Franks and another v Bedward and another
Land registration – Applicants’ registration application cancelled by registrar on order of adjudicator and removed from day list – Adjudicator not granting stay of execution of order – Cancellation order subsequently overturned by High Court on appeal – Whether possible to restore application in day list with original priority date – Whether applicants obliged to make fresh application – Application for restoration allowed
In April 2005, the applicants applied to the Land Registry to register title to a strip of land along the boundary of their property on the ground of adverse possession. The land in question formed part of the respondents’ adjoining property. The application was entered on the day list as an application for a transfer of part of the land comprised in that title. The respondents objected and, accordingly, the application was transferred to the adjudicator, pursuant to section 73(7) of the Land Registration Act 2002.
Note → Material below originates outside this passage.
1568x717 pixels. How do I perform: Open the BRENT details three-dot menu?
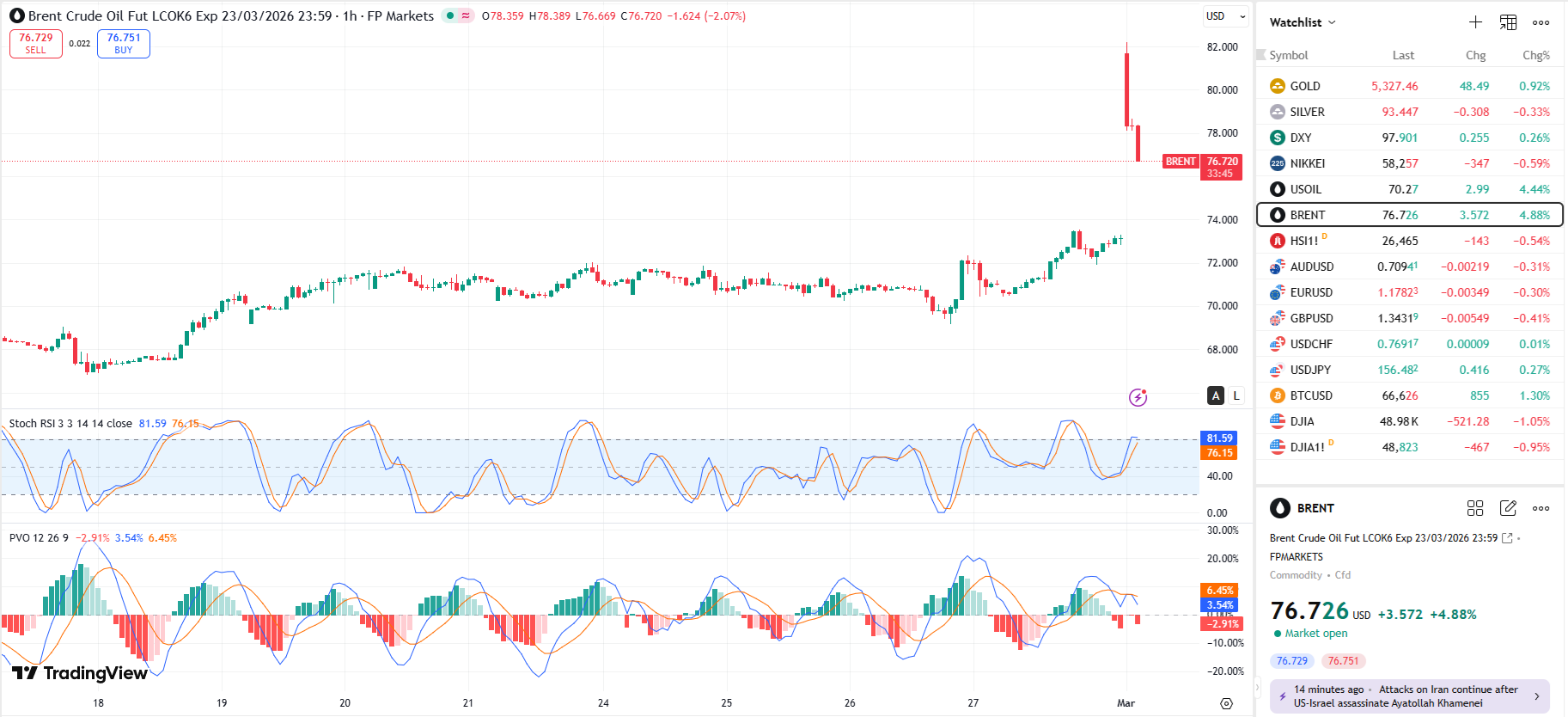point(1541,508)
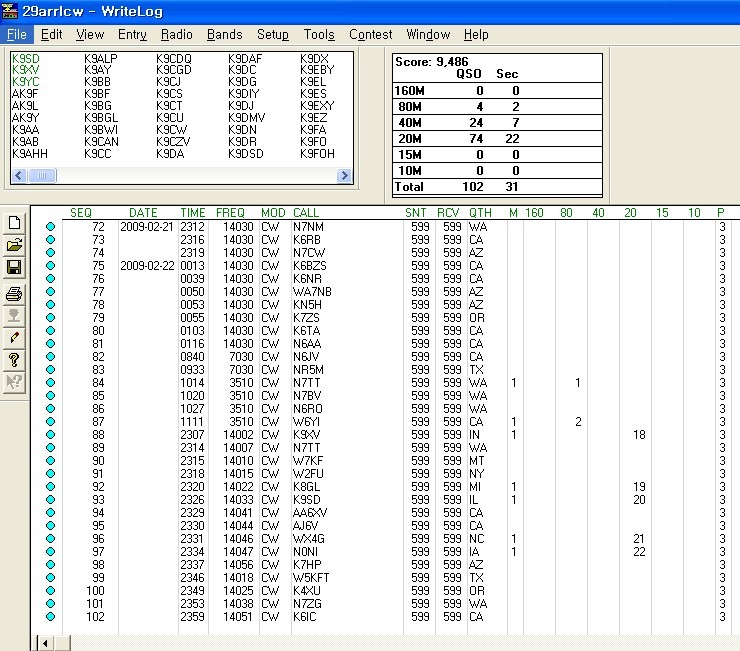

As a result of procedural defaults on the part of the applicants, the adjudicator made an order in June 2006 requiring the registrar to cancel their registration application. No stay of execution of that order was applied for or granted under r 45(1) of the Adjudicator to Her Majesty’s Land Registry (Practice and Procedure) Rules 2003. A few days later, the registrar acted on the order by deleting the record of the application on the day list. The High Court subsequently granted permission to appeal against the cancellation order and, in June 2007, allowed the appeal on the ground that the cancellation was a disproportionate response to their procedural defaults. It substituted an “unless” order relating to the applicants’ statement of case, with which the applicants subsequently complied.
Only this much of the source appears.